An interpersonal, commicratic justice system—such as palaver courts or redeem-systems—asks deeper questions:
- Did the accused understand the rule?
- What harm occurred, and to whom?
- Can the harm be repaired?
- How does justice restore social equilibrium?
Here, first offences are assessed holistically, not punitively. Ignorance of complex law may constitute legitimate exception, while violations of universally known moral prohibitions—violence, theft, abuse—remain fully accountable. Justice becomes restorative rather than retributive, without sacrificing responsibility.
5. Law-Making: Abstract Authority versus Lived Consensus
Bureaucratic law emerges from distant institutions, drafted by specialists insulated from daily consequences. Citizens are expected to obey laws they did not author, understand, or consent to—often under the maxim that ignorance of the law is no excuse.
Commicratic law-making is interpersonal and participatory. Laws arise from collective social reasoning, shaped by lived experience. Complexity is not weaponised against citizens; instead, the burden of clarity lies with the State. Here, law is not a trap but a shared social instrument.
6. The Military: Command Obedience versus Ethical Commission
Bureaucratic militaries are organised around unquestioning obedience. Moral responsibility is displaced upward: soldiers follow orders, commanders issue commands, and accountability dissolves into hierarchy. This structure enables efficiency—but also atrocity.
An interpersonal framework recognises that ethical agency cannot be suspended by uniform. Commicratic military organisation emphasises commissioned responsibility: soldiers are not mere executors, but moral actors bound by shared ethical codes and collective accountability. Authority becomes conditional, not absolute.
7. Family Structures: Hierarchy versus Relational Ethics
Bureaucratic logic often infiltrates family life through rigid hierarchies: patriarchal authority, role fixation, emotional suppression. Obedience replaces dialogue; control replaces care.
Commicracy re-centres the family as a relational institution, governed by interpeer ethics. Authority exists, but it is reciprocal and accountable. Decisions are guided by the same maxim: Do unto others as you would wish done to you. This does not erase structure—it humanises it.
8. Banking and Economic Institutions: Extraction versus Reciprocity
Bureaucratic banking systems are impersonal by design. They evaluate creditworthiness, enforce contracts, and extract value without regard to social consequence. Human hardship is irrelevant to algorithmic decision-making.
Commicratic economic institutions operate on reciprocity rather than extraction. Economic participation is embedded within social responsibility. Risk is shared, access is equitable, and survival is not conditional on procedural compliance alone.

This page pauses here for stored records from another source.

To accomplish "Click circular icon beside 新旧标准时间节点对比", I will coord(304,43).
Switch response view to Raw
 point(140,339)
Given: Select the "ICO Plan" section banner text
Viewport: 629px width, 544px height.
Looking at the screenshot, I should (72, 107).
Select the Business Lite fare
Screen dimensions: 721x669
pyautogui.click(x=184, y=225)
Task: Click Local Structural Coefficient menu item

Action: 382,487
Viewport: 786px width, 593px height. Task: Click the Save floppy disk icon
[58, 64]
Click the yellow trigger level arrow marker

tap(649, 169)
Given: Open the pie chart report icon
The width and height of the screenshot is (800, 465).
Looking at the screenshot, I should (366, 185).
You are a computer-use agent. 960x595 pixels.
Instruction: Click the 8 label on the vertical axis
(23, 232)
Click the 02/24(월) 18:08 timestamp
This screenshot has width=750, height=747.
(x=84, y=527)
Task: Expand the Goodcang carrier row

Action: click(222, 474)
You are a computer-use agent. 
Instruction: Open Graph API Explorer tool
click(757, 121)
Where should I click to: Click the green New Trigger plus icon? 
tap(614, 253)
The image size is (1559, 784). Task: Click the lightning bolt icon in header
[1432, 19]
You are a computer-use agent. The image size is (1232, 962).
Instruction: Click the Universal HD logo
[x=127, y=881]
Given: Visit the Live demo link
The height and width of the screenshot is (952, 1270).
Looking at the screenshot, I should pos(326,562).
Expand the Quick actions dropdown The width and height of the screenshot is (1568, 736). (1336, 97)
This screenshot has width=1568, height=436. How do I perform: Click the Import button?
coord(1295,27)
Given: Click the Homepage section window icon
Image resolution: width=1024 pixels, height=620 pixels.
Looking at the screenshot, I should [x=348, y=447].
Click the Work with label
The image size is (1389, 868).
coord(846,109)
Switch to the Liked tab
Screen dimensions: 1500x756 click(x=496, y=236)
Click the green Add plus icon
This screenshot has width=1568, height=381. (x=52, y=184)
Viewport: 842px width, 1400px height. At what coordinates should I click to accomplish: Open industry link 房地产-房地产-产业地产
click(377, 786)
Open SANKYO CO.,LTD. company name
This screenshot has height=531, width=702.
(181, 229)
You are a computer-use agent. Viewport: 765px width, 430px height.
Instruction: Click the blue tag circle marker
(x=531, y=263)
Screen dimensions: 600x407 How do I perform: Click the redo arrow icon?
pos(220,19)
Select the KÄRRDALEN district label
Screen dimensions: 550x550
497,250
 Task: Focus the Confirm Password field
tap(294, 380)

The economy becomes a social organ, not a predatory mechanism.
9. Education: Standardisation versus Human Development
Bureaucratic education prioritises standardised testing, credentialism, and institutional ranking. Students are processed rather than cultivated; intelligence is measured rather than nurtured.
Interpersonal education recognises learners as developing moral and cognitive beings, not data points. Teaching adapts to capacity, context, and purpose. Knowledge becomes a social tool, not a competitive weapon.
10. Hierarchy as a Moral Failure
Ultimately, bureaucracy’s devotion to hierarchy is not neutral—it is ethically corrosive. Hierarchy concentrates decision-making while diffusing responsibility. It teaches people to obey rather than to reason, to comply rather than to care.
Commicracy does not abolish structure, but it rejects domination. Authority is horizontal, relational, and reversible. Leadership emerges through trust and competence, not position.
Conclusion: Restoring the Human Face of Governance
Bureaucracy governs by distance. Commicracy governs by relationship.
Impersonal systems may deliver order, but they cannot deliver justice. They may manage populations, but they cannot cultivate moral societies. Interpersonal governance, grounded in reciprocal ethics, restores the human face of power.
To govern others as we wish to be governed ourselves is not naïve—it is the oldest and most enduring principle of civilisation. Commicracy does not invent this truth; it institutionalises it.
In an age where impersonal procedures have replaced conscience, the task before us is not to perfect impersonality, but to re-humanise governance itself.